In the wake of reported security threat at the Capitol Building, the seat of Legislature, a lawmaker has raised a red flag on the situation, thereby recruiting and employing two distinct security services.
With that in mind, the House has established its own private security service, the Legislative Security Service (LSS), while the Senate too has hired the Intelligence Security Training Company (ISTC) to guard its wing of the building.
Montserrado County District #1 Representative Lawrence Morris said the Legislature, which currently has four edifices (office blocks), remains vulnerable, and there is a need for security measures be heightened, to respond to any eventuality.
Rep. Morris told reporters at a news conference yesterday, August 13, 2018, that the leadership of the House of Representatives and the Senate should review and enhance security to meet whatever level of security risk the Legislature may encounter.

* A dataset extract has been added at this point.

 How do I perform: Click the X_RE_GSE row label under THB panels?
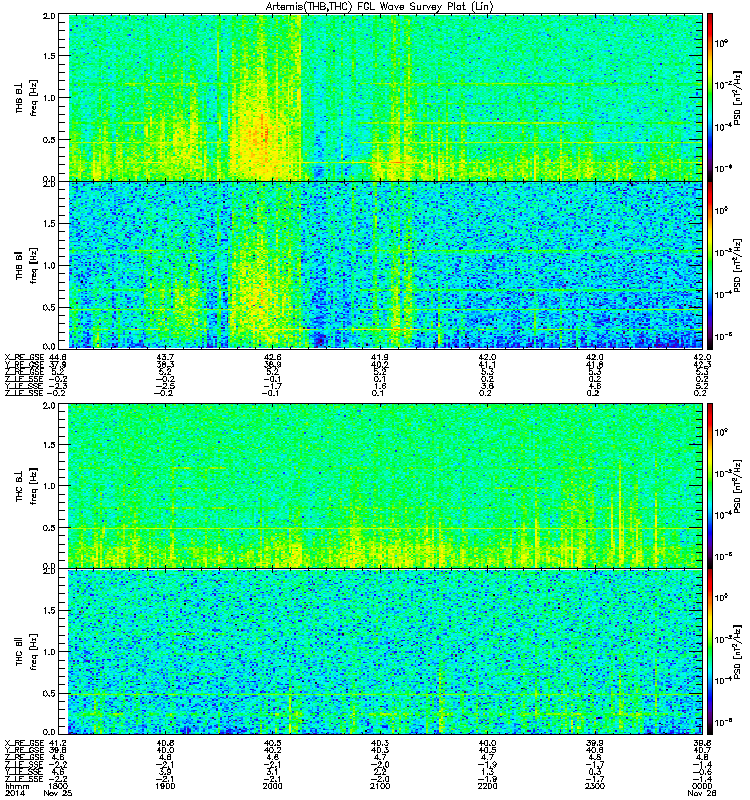coord(24,357)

“While we cannot comment on the specifics of our security services, we want to say that the Legislature is vulnerable. There should be thorough checks of people at the entrances; protocol officers should wear uniform, journalists and visitors should display tags at all times whenever they are in the building as well as employees or support staff,” Rep. Morris said.
He added, “Tight security measures should always remain enforced at the Legislature, and under constant review because it hosts the first branch of the government.”

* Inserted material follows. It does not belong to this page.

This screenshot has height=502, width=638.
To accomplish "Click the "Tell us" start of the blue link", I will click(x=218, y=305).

Morris did not say what prompted the red alert on security at the Legislature, but his worry follows a report the House’s Sergeant-at-Arms, Martin Johnson, made to journalists that the Capitol Building was vulnerable.
It may be recalled that the former director General of National Security Agency (NSA) Fombah Sirleaf, in 2006 informed then lawmakers that the Legislature was “vulnerable,” and so they should improve security by assigning trained security personnel along with requisite gadgets.